5 minutes with Chef Dave Martin of the Meatball Factory
We chatted with “Top Chef” alum Dave Martin, the man behind the dishes at the Meatball Factory, which opened yesterday in the East Village.
Why meatballs? I was brought into this project by the restaurant, and they already had the idea. I was totally interested but wanted to make sure I did my version of what a meatball is. They brought me on, and I was like, “Oh hey, I get to do my thing.”
A lot of people are already comparing the Meatball Factory to local fave the Meatball Shop. Thoughts? Meatball Shop is doing a great job, but it’s kind of like when the cupcake thing took off. No one invented the meatball. It’s another version. I’m not trying to compete. I don’t need to copy anybody.

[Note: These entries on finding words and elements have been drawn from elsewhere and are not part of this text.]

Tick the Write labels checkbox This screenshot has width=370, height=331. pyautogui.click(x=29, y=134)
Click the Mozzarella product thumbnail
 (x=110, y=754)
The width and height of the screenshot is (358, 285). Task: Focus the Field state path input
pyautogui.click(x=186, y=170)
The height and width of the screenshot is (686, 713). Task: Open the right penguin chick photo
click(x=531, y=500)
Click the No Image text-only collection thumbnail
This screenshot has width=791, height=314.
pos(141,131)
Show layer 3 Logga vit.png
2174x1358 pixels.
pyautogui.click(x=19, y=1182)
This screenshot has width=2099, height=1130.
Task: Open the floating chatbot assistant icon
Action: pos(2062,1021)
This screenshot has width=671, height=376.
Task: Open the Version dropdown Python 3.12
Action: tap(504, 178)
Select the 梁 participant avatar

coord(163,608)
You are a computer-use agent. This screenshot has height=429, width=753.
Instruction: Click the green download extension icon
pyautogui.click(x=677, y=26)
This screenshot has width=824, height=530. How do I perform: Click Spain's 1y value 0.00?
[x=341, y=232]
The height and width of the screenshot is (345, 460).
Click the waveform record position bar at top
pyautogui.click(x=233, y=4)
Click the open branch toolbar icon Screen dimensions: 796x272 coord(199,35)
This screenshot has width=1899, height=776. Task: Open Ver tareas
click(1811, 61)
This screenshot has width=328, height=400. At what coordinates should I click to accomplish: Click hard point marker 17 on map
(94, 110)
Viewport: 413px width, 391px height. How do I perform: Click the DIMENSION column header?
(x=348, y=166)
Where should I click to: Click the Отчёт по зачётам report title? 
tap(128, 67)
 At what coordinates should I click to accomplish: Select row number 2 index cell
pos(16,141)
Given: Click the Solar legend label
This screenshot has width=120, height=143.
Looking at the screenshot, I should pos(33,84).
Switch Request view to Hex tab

What are Dave Martin’s meatballs like? My vision is having wonderful different flavors and our own style with the sauces. I spent over 25 hours creating flavors. I’ve got meatballs that are dairy-free, gluten-free; none of these meatballs have the same construction. Like the Latin Stallion meatball — I use manchego and potato as my binder.
How about the ingredients? Every single sauce is from scratch. There are no garbage ingredients.
What’s the vibe of the restaurant like? I hope the vibe is just like what my friends experience when they come to my house [in Long Island City]. It’s industrial — kind of like a factory, and very comfortable. There’s a great price point. And there’s a real attention with our wine program — we have some kick-ass wines that other restaurants offer for $16 that we’re featuring for $11.
The Meatball Factory is located at 231 Second Ave., at 14th St. (212-260-8015). Meatball dishes range from $8-$9, while additional entrees (crackerbread pizzas, pastas, etc.) range from $11-$17.